RAG Pipeline – Teaching Diagram

Phase 1 · Offline — Indexing

Done once

📄

Documents

Raw text, PDFs, notes

✂️

Chunking

Overlapping word windows

🔢

Embedding Model

AI model that converts text to numbers

🗄️

Vector Index

searchable database of chunk representations

Chunking detail Slides a window of N words across the document with a stride smaller than the window, so adjacent chunks overlap. Overlap prevents a sentence from being "cut" between two chunks and losing context.

Embedding detail Each chunk → a dense vector of ~384–768 floats. Semantically similar text lands close together in this high-dimensional space. The model is frozen; all chunks use the same weights.

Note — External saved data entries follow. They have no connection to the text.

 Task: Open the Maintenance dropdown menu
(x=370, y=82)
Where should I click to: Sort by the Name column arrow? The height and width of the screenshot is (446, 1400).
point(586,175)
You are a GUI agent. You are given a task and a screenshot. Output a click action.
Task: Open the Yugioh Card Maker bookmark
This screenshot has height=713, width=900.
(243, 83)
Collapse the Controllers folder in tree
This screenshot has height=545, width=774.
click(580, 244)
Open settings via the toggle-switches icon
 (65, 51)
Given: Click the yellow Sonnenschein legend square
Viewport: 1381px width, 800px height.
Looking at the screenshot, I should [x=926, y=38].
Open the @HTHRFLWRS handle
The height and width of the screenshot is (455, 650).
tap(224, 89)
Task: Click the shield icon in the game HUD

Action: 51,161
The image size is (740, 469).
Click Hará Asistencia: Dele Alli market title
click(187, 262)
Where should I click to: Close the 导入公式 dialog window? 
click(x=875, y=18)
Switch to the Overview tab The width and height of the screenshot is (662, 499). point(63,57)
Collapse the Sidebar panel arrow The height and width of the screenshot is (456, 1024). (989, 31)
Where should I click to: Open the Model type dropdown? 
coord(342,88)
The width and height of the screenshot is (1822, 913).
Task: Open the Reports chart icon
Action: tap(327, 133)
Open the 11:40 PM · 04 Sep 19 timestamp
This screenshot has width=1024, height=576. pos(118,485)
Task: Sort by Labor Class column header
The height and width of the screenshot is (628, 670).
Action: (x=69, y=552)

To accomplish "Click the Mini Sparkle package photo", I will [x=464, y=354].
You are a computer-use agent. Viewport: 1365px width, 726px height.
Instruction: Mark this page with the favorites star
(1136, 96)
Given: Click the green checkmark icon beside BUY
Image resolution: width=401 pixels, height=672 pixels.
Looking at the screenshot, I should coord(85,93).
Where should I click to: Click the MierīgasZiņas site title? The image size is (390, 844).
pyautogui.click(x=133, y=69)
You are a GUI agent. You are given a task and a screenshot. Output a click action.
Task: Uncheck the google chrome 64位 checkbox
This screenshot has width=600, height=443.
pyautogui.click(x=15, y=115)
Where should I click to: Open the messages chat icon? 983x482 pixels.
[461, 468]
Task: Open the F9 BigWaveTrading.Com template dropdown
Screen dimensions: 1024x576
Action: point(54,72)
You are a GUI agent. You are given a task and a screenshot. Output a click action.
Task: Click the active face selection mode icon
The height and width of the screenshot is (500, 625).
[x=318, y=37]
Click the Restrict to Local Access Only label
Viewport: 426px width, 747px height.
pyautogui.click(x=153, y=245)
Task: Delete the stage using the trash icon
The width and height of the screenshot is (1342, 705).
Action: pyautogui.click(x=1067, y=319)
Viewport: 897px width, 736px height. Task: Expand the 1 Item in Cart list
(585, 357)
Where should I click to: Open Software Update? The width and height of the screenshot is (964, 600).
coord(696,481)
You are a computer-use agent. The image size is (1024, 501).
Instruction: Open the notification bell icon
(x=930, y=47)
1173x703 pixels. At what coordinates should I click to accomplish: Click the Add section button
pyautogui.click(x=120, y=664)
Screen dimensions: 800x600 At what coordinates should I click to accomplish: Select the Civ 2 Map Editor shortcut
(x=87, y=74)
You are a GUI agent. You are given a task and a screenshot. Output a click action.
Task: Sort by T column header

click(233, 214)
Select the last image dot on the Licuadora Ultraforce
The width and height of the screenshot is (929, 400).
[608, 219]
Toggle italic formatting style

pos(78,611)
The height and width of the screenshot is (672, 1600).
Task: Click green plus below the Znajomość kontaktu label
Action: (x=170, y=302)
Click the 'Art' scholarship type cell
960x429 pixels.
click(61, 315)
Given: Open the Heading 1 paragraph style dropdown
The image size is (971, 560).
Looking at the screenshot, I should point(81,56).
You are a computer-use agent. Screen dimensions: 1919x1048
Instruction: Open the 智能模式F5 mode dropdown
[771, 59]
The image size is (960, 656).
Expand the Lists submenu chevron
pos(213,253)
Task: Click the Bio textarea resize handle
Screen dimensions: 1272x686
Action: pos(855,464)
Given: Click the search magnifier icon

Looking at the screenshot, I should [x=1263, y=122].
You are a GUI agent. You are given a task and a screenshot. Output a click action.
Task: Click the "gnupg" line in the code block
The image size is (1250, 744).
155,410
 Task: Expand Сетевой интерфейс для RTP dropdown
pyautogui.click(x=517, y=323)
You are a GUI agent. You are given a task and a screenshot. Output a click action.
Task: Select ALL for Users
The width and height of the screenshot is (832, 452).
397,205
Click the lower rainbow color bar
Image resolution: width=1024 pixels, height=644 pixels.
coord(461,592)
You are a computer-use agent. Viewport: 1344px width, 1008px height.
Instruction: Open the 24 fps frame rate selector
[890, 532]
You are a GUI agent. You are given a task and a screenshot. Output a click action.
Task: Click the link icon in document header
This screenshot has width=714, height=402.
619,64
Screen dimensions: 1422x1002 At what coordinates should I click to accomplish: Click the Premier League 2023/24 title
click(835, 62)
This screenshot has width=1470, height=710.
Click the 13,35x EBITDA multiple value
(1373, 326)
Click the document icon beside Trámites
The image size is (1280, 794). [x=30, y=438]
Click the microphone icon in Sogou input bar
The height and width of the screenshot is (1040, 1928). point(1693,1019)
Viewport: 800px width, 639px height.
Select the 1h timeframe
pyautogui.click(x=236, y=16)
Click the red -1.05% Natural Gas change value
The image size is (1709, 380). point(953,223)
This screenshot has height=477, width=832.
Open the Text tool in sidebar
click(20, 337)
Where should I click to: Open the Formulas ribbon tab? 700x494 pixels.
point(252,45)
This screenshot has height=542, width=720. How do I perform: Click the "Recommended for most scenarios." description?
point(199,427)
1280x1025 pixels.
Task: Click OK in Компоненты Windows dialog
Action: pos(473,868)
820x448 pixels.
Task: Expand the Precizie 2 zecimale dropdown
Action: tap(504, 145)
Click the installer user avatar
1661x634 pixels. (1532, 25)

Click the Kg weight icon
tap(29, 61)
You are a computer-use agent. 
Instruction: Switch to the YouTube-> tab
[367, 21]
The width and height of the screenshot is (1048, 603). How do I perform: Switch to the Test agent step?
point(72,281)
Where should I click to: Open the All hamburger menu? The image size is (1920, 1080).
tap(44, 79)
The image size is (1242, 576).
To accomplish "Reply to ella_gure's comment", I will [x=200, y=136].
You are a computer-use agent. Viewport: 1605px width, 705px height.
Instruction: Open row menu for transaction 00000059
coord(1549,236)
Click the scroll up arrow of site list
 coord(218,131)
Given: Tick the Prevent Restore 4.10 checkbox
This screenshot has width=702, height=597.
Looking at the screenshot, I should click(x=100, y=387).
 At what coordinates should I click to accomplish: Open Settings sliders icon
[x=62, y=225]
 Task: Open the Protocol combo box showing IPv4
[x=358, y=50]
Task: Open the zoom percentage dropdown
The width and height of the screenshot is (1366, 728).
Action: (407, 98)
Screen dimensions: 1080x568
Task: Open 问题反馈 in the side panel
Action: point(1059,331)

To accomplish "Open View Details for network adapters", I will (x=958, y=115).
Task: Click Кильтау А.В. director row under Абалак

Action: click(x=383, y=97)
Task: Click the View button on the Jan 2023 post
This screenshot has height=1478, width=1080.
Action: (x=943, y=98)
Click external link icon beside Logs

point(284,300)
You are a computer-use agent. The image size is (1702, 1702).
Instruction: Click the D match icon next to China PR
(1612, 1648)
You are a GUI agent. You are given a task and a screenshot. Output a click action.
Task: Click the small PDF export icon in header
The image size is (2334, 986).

Vector index detail All chunk representations are stored together in an index file on disk — essentially a searchable database of your document contents in numeric form. Simple implementations use in-memory arrays; production systems use dedicated vector databases (see the RAG Ecosystem guide) for scale and performance.

Phase 2 · Online — Query

Per question

💬

User Question

Natural language query

🔢

Embedding Model

Same model as Phase 1

📐

Similarity Search

compares question to every stored chunk

🏆

Top-K Chunks

Most relevant passages

📝

LLM Prompt

chunks + question injected

✅

Answer

Grounded in your docs

Similarity search The question is converted into the same numeric format as the stored chunks, then compared against all of them in one fast operation. Chunks with a score closest to 1.0 are considered most relevant. The LLM never reads the full document set — only the top matching passages.

Why must it be the same embedding model? Chunks and the query must be encoded the same way to be comparable. Using different models would be like measuring distance with different rulers — the numbers wouldn't mean the same thing.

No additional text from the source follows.